A whiskey sour is a classic cocktail made with whiskey, lemon juice, and sugar. It is typically served in a rocks glass over ice. The ingredients are typically shaken or stirred, and then strained into the glass. Some variations of the whiskey sour include the addition of egg whites, which gives the drink a frothy texture, or the use of a different type of sweetener, such as simple syrup or honey.
Here is a simple recipe for a classic whiskey sour:
- 2 oz bourbon or rye whiskey
- 3/4 oz fresh lemon juice
- 3/4 oz simple syrup
- 1 dash Angostura bitters (optional)
- Maraschino cherry and an orange wheel (for garnish)
- Fill a shaker with ice.
- Add the whiskey, lemon juice, simple syrup, and bitters (if using) to the shaker.
- Shake well for about 10-15 seconds.
- Strain the mixture into a rocks glass filled with ice.
- Garnish with a cherry and an orange wheel, if desired.
- Serve and enjoy!
Note: Simple Syrup is a 1:1 mixture of sugar and water, you can make it at home by heating equal parts of sugar and water in a pan until the sugar is dissolved and let it cool down.
You can also change the amount of ingredients to taste, if you like it more sour, add more lemon juice, if you like it sweeter, add more simple syrup.
Whiskey Sour History
The whiskey sour is a classic cocktail that has been around for over a century. Its origins can be traced back to the early 1800s, when sailors on long voyages would mix their limited supplies of whiskey with lemon or lime juice to make the drink more palatable. The sour part of the name refers to the acidity of the citrus juice, which helps to balance out the sweetness of the sugar and the strong flavor of the whiskey.
The first written recipe for a whiskey sour appears in the 1862 book “The Bon Vivant’s Companion,” by Jerry Thomas, a well-known bartender of the time. The recipe calls for whiskey, lemon juice, sugar, and a dash of bitters, which is similar to the recipe used today.
During the late 19th and early 20th centuries, the whiskey sour became a popular drink in the United States, particularly in the Midwest and in states where whiskey was produced. In the early 20th century, the whiskey sour was also popular among the middle and upper classes, as it was seen as a sophisticated and refined drink.

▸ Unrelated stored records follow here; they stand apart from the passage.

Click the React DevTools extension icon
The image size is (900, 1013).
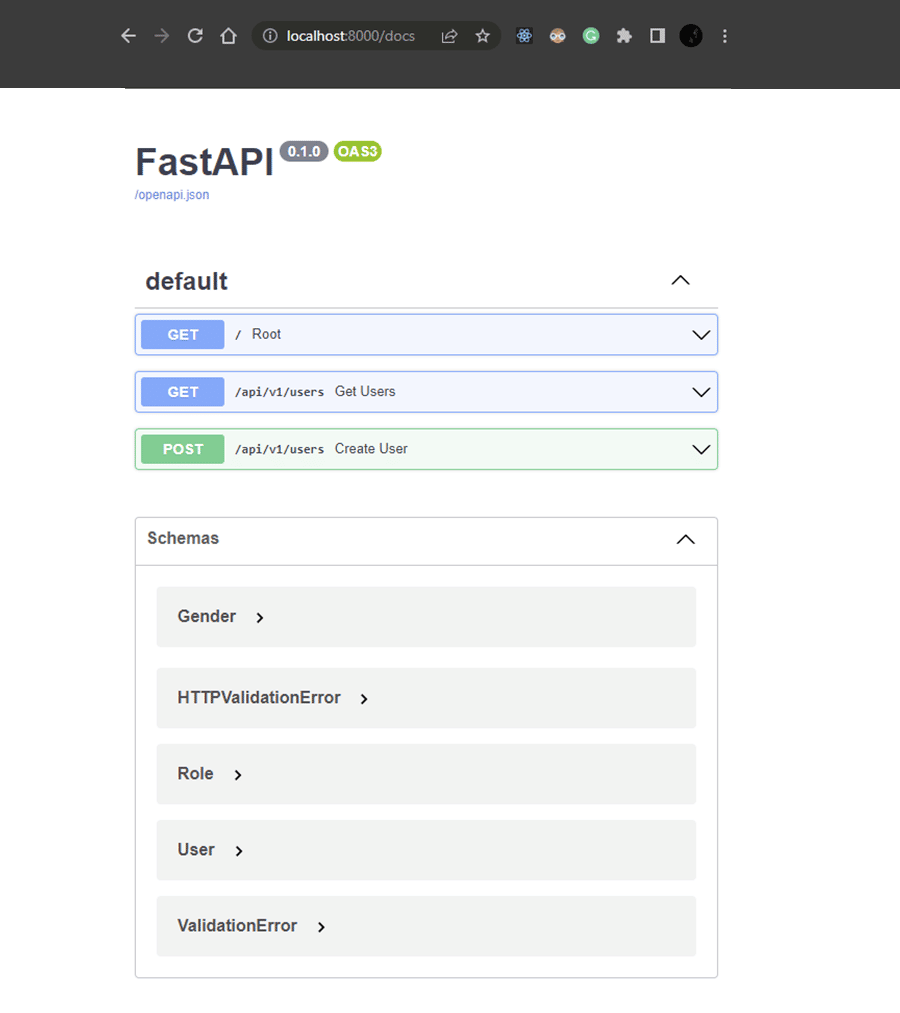524,36
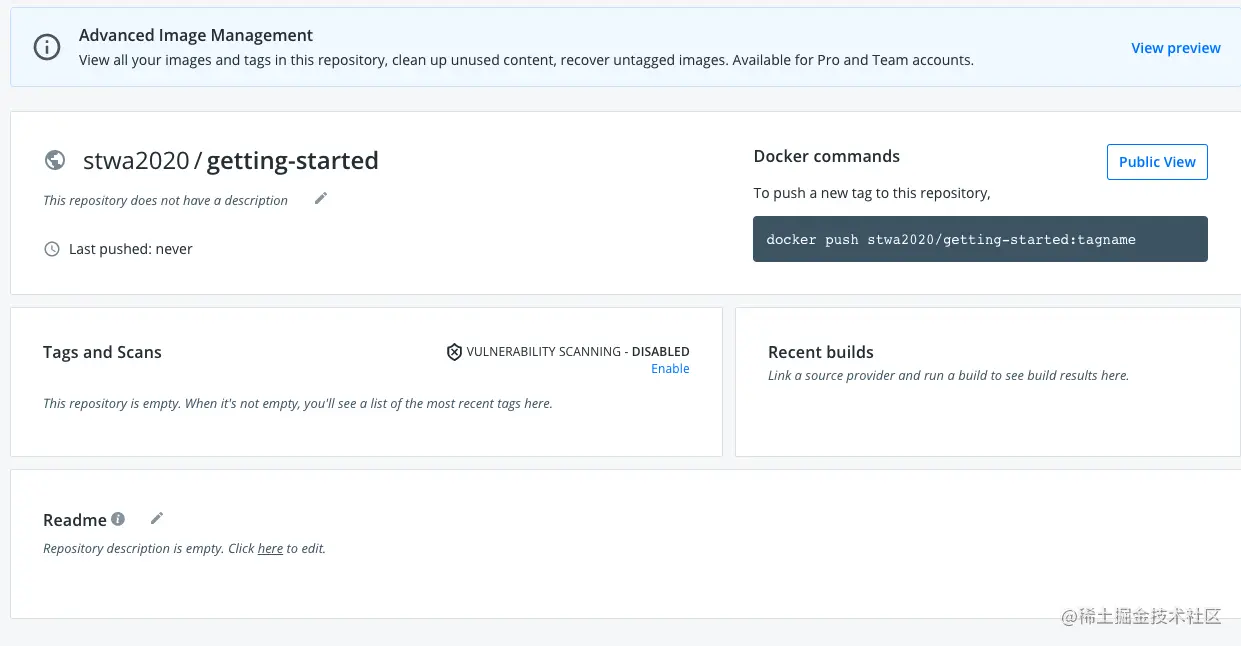Screen dimensions: 1241x646
Task: Click the globe icon beside the repository name
Action: click(55, 160)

In the 1920s, the whiskey sour became even more popular with the rise of prohibition, as it was one of the few alcoholic drinks that could be made easily and discreetly at home.
Today the whiskey sour remains a classic cocktail, enjoyed by many around the world. With variations like the Boston Sour, made with egg white, and the New York Sour, made with a float of red wine on top, showing its versatility.
Whiskey Sour Variations
There are several variations of the classic whiskey sour cocktail that you may come across:
- Boston Sour: This version of the whiskey sour includes the addition of an egg white, which gives the drink a frothy texture and a creamy mouthfeel. The egg white also helps to mellow out the acidity of the lemon juice and the bite of the whiskey.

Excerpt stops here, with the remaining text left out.